Отдельного внимания заслуживают сорта Перона и Талисман, образовавшие одну группу. Генетическая дистанция между этими сортами равнялась нулю. К причинам идентичности спектров авенина относятся общность происхождения сортов, а также отбор в процессе селекции генотипов с хозяйственно-ценными ассоциациями генов, которым соответствуют определённые аллели АКЛ. Однако сорта Перона и Талисман выведены в разных странах и не имеют одинаковых родителей.
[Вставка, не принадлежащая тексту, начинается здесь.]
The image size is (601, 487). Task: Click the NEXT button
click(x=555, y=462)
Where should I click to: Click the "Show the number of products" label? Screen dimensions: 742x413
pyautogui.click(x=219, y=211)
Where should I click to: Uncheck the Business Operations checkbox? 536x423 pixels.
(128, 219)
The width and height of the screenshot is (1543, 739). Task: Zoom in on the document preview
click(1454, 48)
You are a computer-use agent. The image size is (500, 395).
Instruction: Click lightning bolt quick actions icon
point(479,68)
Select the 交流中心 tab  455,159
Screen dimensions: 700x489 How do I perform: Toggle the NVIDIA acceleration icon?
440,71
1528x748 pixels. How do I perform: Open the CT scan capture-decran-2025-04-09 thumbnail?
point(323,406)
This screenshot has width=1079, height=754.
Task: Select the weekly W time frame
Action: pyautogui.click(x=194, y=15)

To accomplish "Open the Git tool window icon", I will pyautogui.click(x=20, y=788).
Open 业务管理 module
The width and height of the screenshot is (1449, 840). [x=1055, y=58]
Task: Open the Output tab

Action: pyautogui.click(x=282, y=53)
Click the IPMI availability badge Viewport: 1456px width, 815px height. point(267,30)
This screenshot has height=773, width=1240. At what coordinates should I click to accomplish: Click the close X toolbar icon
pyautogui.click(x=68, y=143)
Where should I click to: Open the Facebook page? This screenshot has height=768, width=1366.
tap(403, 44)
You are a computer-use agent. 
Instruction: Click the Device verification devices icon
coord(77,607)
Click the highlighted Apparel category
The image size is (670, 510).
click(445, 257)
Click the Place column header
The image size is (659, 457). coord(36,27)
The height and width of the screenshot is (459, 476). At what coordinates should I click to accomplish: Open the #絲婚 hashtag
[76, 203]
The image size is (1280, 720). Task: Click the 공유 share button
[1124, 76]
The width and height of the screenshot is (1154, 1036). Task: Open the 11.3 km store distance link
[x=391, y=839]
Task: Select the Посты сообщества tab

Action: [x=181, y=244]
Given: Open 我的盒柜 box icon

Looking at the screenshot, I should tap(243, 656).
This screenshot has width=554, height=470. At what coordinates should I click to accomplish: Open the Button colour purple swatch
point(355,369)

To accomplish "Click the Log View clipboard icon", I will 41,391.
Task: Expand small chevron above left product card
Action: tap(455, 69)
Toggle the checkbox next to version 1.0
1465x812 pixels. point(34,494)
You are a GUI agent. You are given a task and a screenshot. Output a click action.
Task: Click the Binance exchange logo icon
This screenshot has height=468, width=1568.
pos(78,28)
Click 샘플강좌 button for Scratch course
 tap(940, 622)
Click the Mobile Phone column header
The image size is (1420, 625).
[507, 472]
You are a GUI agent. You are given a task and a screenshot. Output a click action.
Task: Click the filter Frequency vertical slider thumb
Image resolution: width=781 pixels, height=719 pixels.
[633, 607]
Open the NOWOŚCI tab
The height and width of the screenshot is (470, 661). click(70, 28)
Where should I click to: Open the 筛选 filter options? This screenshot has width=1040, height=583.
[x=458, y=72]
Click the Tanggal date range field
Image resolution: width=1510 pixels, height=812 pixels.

Также нельзя исключать возможность механического засорения одного сорта семенным материалом другого, особенно с учётом того, что первичное семеноводство с сортом Перона в настоящее время не ведётся.
Как известно, в случае совпадения электрофоретических спектров проламинов, отличия между сортами могут быть выявлены благодаря использованию других генетически полиморфных маркерных систем (Конарев А., 2002; Поморцев, 2008).
Для оценки различий между сортами Перона и Талисман нами был применён RAPD анализ молекулярных маркеров. Также этим методом был исследован сорт Тюменский голозёрный. RAPD (Random Amplification of Polymorphic DNA) – полимеразная цепная реакция (ПЦР) со случайной амплификацией полиморфной ДНК. Применяется в тех случаях, когда нужно различить близкие по генетической последовательности организмы, например, разные сорта культурных растений. В этом методе обычно используют один праймер небольшого размера (10-20 пар нуклеотидов) с произвольно выбранными последовательностями, который будет частично комплементарен случайным участкам ДНК исследуемых организмов. Продукты амплификации анализируют с помощью электрофореза. Сайты связывания праймеров распределены по геному случайным образом, а полиморфизм выражается в присутствии или отсутствии соответствующих фрагментов в геле. Подбирая оптимальные условия (длину праймера, его состав, температуру и т.д.), удаётся получить удовлетворительную картину отличий для двух организмов. Для RAPD-маркеров характерно менделевское наследование, как правило, доминантного типа (Алтухов, Салменкова, 2002).
Результаты кластеризации образцов по данным RAPD анализа представлены на рисунке 21 Б. Согласно полученной дендрограмме, значение генетической дистанции по Dice между сортами Перона и Талисман составило 0,3, а между сортами Перона и Тюменский голозёрный – 0,14. Таким образом, результаты RAPD анализа показали, что все три исследованных сорта генетически отличаются друг от друга.
Идентичность спектров проламина сортов Перона и Талисман, вероятно, обусловлена тем, что данная комбинация аллельных вариантов является типичной для Тюменской области. Следует отметить, что аллели А4 и В4, выявленные в спектрах сортов Перона и Талисман, преобладают по частоте встречаемости в спектрах авенина сортов овса посевного, включенных в Государственный реестр по Тюменской области (таблица 18). По локусу Avn C преобладали в спектрах исследованных сортов входящие в состав одного семейства варианты С1 и С2.